Patient got treated and CT abdomen findings were suggestive of Hepatocellular carcinoma 


He was then referred to MNJ cancer hospital where liver biopsy was done which showed no malignancy & was asked for repeat biopsy .

Not a known case of DM, HTN, CAD, Asthma, Tuberculosis, Epilepsy.

No h/o previous blood transfusions

No h/o previous abdominal surgeries


FAMILY HISTORY

Not significant 


PERSONAL HISTORY :


Diet : mixed

Appetite: decreased

Sleep : disturbed

Bowel and bladder: decreased 

Addictions alcohoic - occasionally 

Non smoker


GENERAL EXAMINATION 

Patient is conscious, coherent, cooperative 

Moderately built and nourished .

No signs of pallor , icterus , cyanosis , clubbing , lymphadenopathy , edema 


VITALS

 

Afebrile.

PR - 90bpm

BP - 130/80 mmhg

RR - 20 cpm

SpO2 - 98% on Room air

GRBS - 106mg%


SYSTEMIC EXAMINATION 


Abdominal Examination



INSPECTION


Shape of abdomen -uniformly distended

Flanks -full

Umbilicus-central,horizontal slit

Skin -stretched,shiny,puncture mark present(ascitic tap),no scars,sinuses,straie 

No dilated veins

No visible peristalsis 



PALPATION 


no local rise of temperature 

tenderness present 

All the inspectory findings are confirmed.

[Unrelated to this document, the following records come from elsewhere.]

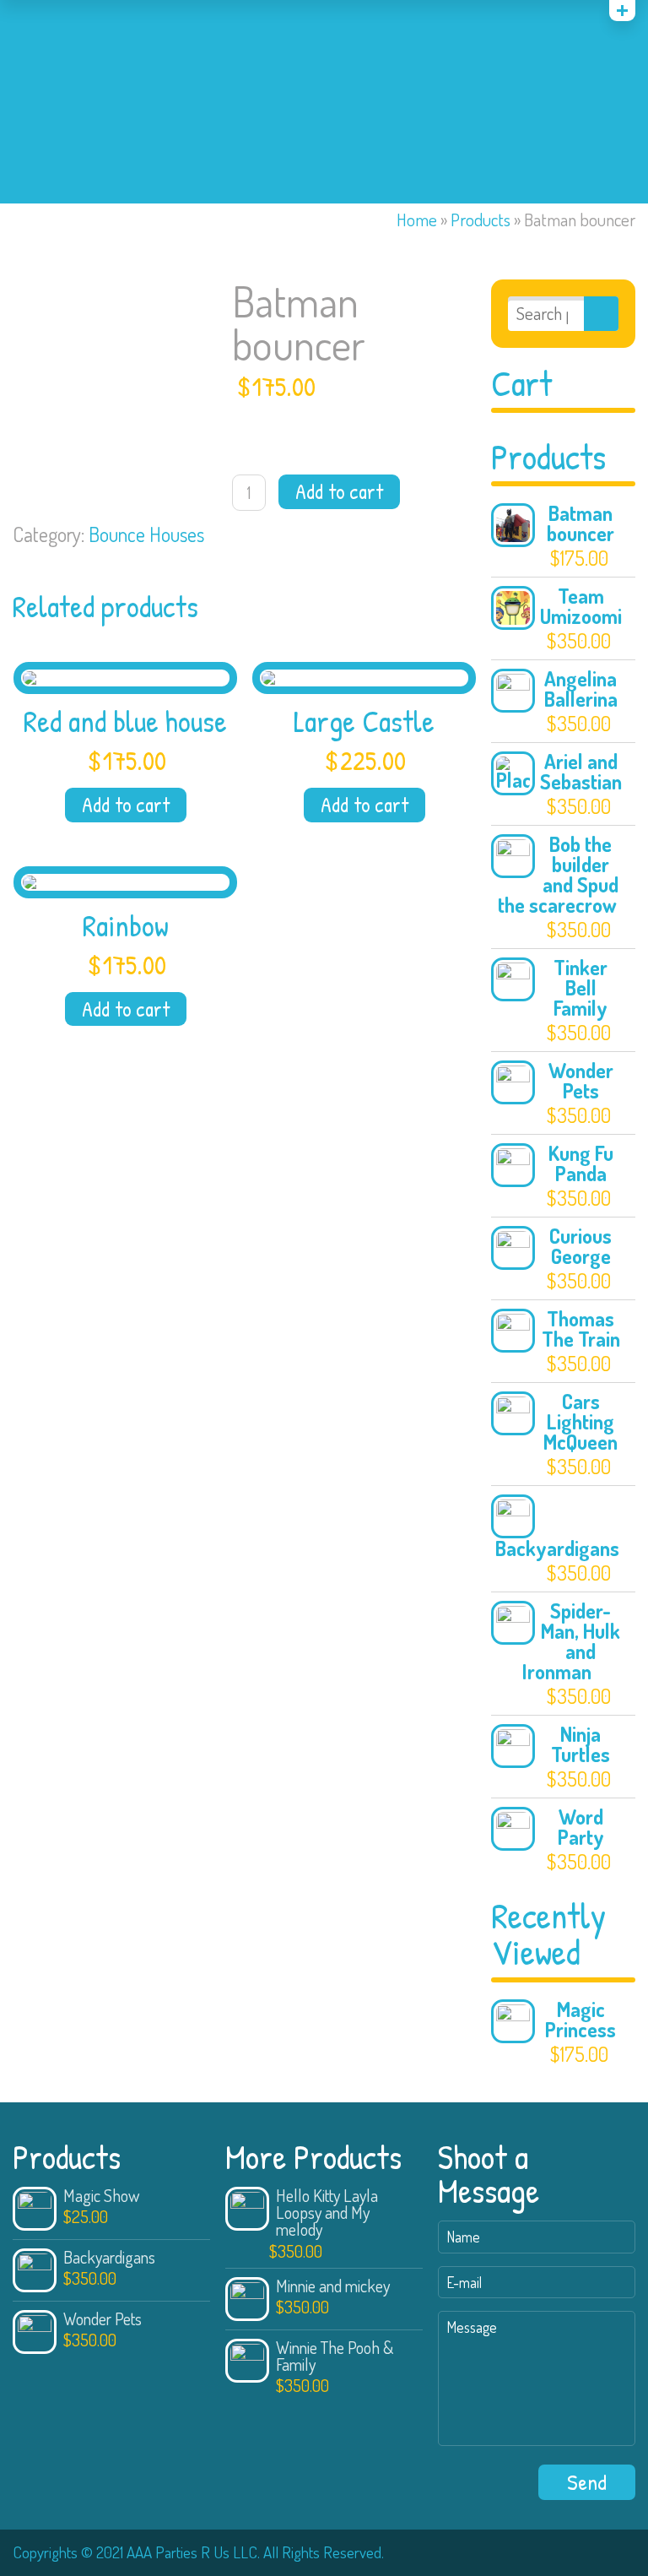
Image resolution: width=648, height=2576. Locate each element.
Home (417, 219)
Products (480, 219)
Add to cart (339, 491)
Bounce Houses (146, 534)
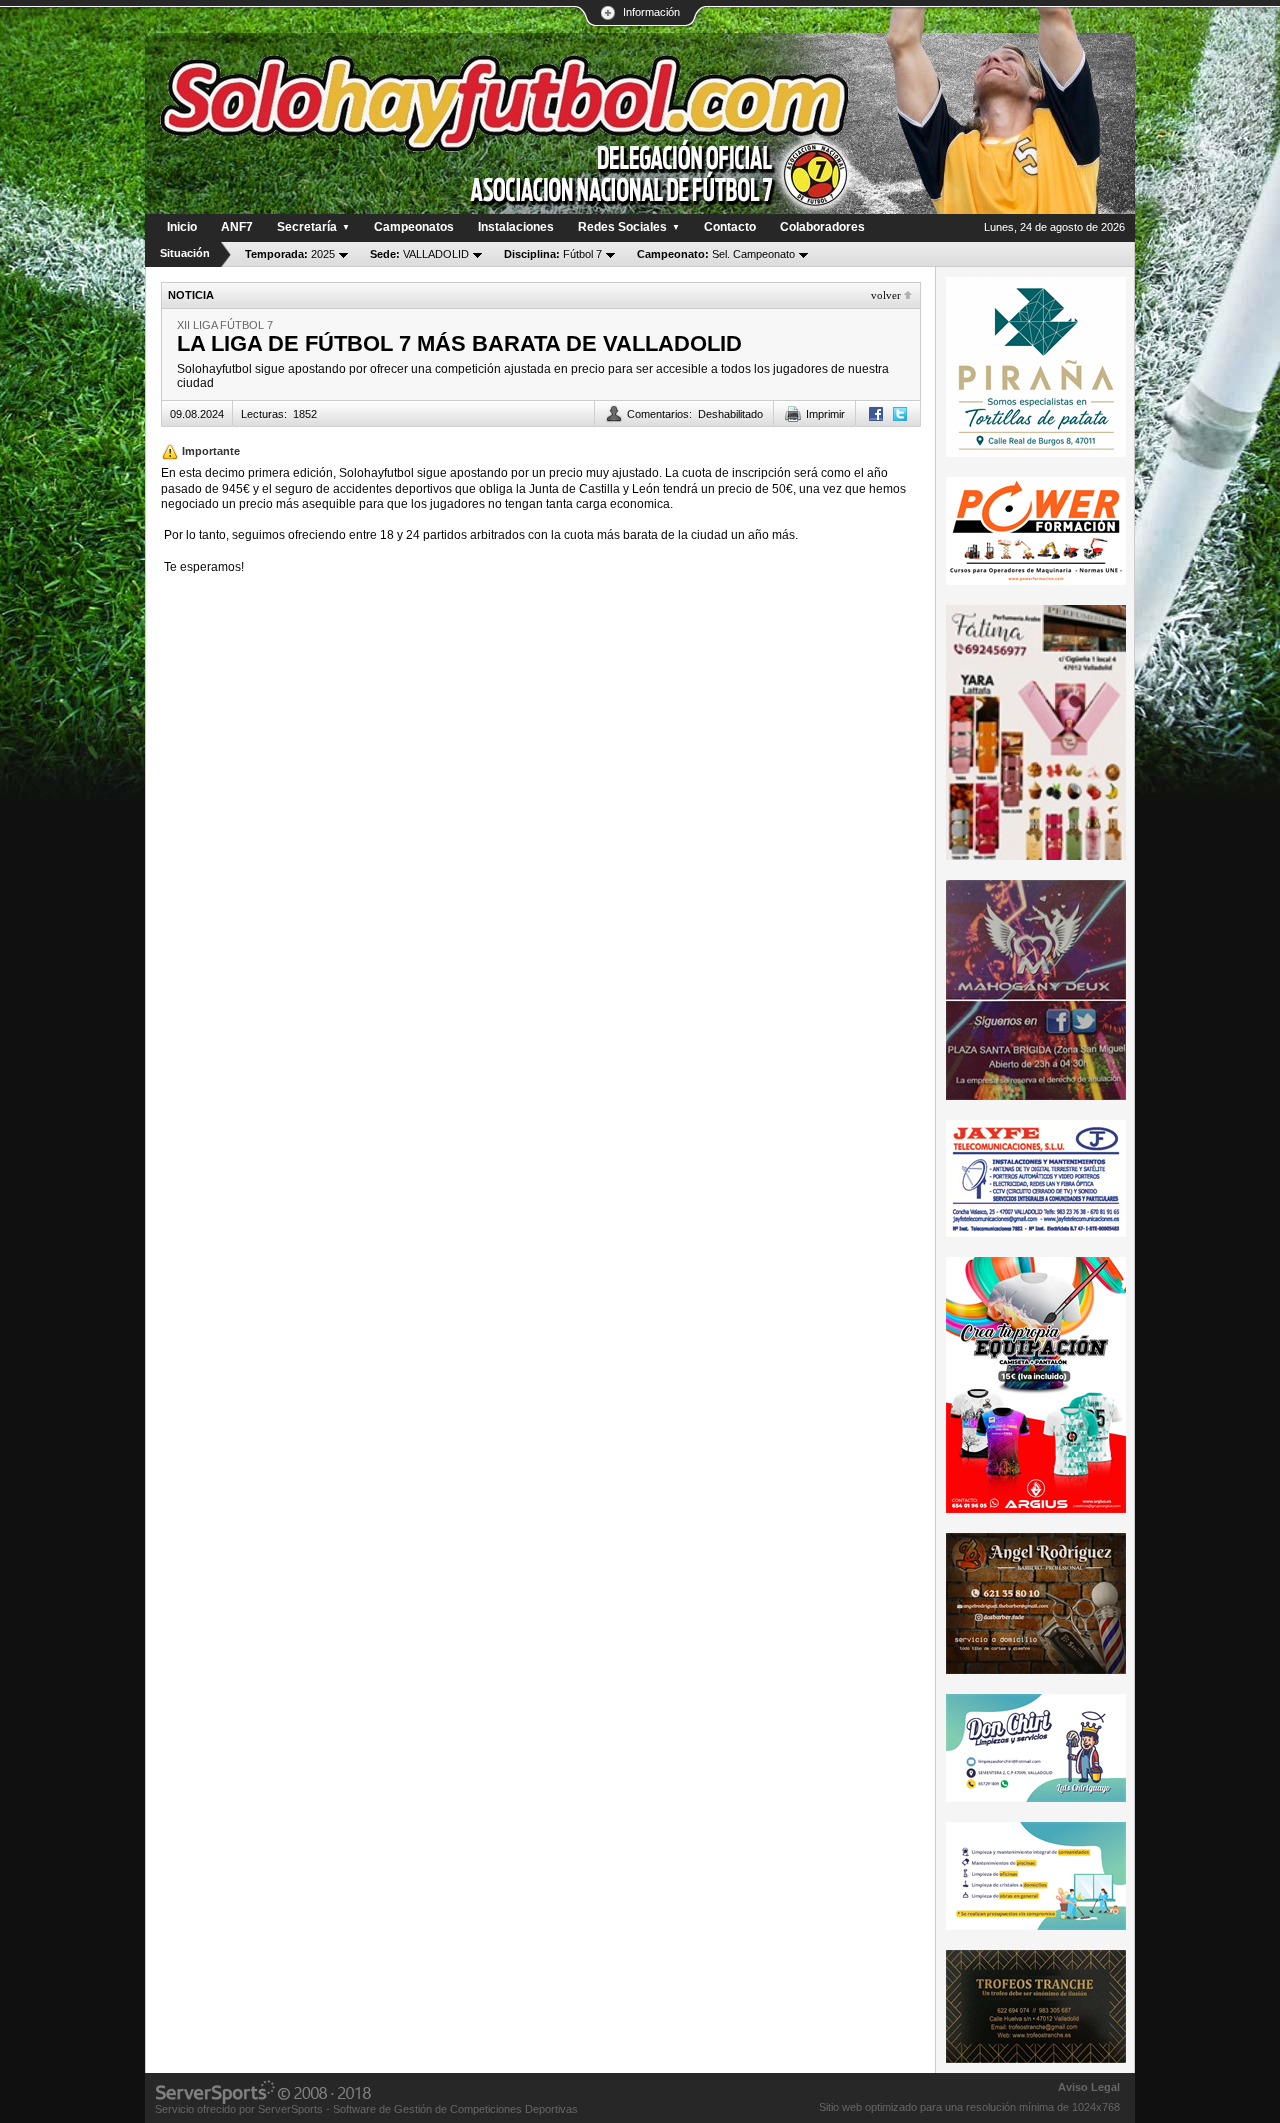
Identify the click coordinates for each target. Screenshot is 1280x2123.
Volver (886, 295)
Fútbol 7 (553, 254)
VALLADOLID (419, 254)
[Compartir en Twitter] (900, 414)
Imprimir (825, 414)
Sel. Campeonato (716, 254)
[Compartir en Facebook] (876, 414)
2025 (290, 254)
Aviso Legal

Liver and spleen couldn't be palpable due to distension.

Measurements


-Abdominal girth : 97 cm

- Xiphisternum to umbilicus - 22 cms

-Public symphysis to umbilicus - 12cms


PERCUSSION 


Fluid thril negative

Shifting dullness present


AUSCULTATION 


Bowel sounds are heard


RESPIRATORY SYSTEM 


Bilateral air entry present

Normal vesicular breath sounds are heard

no added sounds


Cardiovascular system


S1 s2 heard

No murmurs


Central Nervous System 


Higher motor functions are intact

no focal neurological deficit

 PROVISIONAL DIAGNOSIS

ascites  


INVESTIGATIONS


Hb-8.6 gm/dl(13-17)

Total count-19,400cells/cu mm(4000-10,000)

Neutrophils -83(40-80)

Lymphocytes -1020-40)

PCV- 26%(40-50)

RBC count- 2.6millon/cu mm(4.5-5.5)


Serum creatinine -3.5mg/dl(0.8-1.3)

Blood urea-140mg/dl(17-50)

Electrolytes- 

Na 125

K 3.9

Cl 96

Ca 0.98


Complete Urine Examination

Normal




Liver Function Test - 


Total bilirubin -  11.58mg/ dl

Direct bilirubin - 9.45mg/dl

SGOT - 597 IU/L

SGPT -  117IU/L

ALP -  628IU/L

Total protein -  5.6gm/dl

Albumin - 2.23g/dl

A/G ratio 0.66


Serology- 

HbsAg negative



Ultrasound- 

Irregular and nodular border of the liver with altered echotexture

Hepatomegaly

Gross ascites 



Chest xray




Ultrasound- 


Gross ascites 

ECG



ASCITIC FLUID ANALYSIS 



Results-

LDH - 153 IU/L - decreased

Protein - 1.4 g/dl

Sugar- 73 mg/dl

Protein sugar within normal limits

Ascitic albumin - 0.67 g/dl

SAAG - high

Ascitic fluid Amylase- 31.7IU/L

Total count - 550 cells

Differential count 

Neutrophils- 98%

Lymphocytes


FINAL DIAGNOSIS

ASCITES SECONDARY TO DECOMPENSATED LIVER DISEASE 


TREATMENT :

1. IV fluids NS at 30 ml/hr 

2. Inj. Lasix 40mg iv/bd 

3. Fluid restriction <2L/day

4.  Salt restriction <1.2g/ day

5.  Syrup lactulose 30ml po/bd 

6. Inj.optineuron 1 ampule in 100ml NS iv/od

7. Inj. Cefotaxime 2gm Iv/tid

8. BP ,PR monitoring every 4 th hourly

9. Abdominal girth and weight monitoring.